**Textauszug:**
__________

Potsdam: Prozeß gegen Rechtsextremisten wegen Brandanschlags auf
antirassistisches Festival 2001
(JW, 19.4.) Nach fast vierjährigen Ermittlungen begann am Montag vor der 2.
Strafkammer des Landgerichtes Potsdam der Prozeß gegen den Berliner
Rechtsextremisten Sebastian D. und Jeannine P. aus dem brandenburgischen
Königs Wusterhausen. Die Staatsanwaltschaft wirft den beiden 22jährigen
unter anderem versuchten Mord und Verstoß gegen das Waffengesetz vor.

__________

**Deine Aufgaben:**
1. Gib den Textauszug zwischen „Potsdam: Prozeß gegen“ und „Montag vor der 2.“, beide eingeschlossen, wortgetreu wieder.
2. Was wirft die Staatsanwaltschaft laut dem Textauszug den beiden 22-Jährigen vor?
Die Datensätze brauchst du hier nicht.

__________

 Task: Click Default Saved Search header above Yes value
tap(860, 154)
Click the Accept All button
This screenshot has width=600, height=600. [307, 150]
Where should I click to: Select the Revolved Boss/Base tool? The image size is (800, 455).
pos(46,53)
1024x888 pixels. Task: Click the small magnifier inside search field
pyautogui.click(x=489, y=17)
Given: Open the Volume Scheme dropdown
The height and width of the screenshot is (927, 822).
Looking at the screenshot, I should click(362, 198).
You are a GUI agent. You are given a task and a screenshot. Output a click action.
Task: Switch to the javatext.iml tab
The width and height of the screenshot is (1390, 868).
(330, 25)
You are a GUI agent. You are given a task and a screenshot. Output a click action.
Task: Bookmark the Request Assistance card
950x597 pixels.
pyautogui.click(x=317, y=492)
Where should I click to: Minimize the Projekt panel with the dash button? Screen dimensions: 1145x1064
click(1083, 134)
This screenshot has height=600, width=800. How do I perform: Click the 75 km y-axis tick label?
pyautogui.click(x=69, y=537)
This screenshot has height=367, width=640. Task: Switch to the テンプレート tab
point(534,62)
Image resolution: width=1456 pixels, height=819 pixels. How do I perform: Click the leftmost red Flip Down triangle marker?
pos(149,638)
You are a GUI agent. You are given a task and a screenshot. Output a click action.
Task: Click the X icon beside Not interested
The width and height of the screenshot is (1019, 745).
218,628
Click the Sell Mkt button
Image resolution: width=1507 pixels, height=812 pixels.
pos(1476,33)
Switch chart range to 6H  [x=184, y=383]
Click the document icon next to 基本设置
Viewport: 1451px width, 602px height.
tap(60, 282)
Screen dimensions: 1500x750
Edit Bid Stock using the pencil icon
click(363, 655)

__________

**Lösungen zur Übung:**
1.
Potsdam: Prozeß gegen Rechtsextremisten wegen Brandanschlags auf
antirassistisches Festival 2001
(JW, 19.4.) Nach fast vierjährigen Ermittlungen begann am Montag vor der 2.

2. Unter anderem versuchten Mord und Verstoß gegen das Waffengesetz.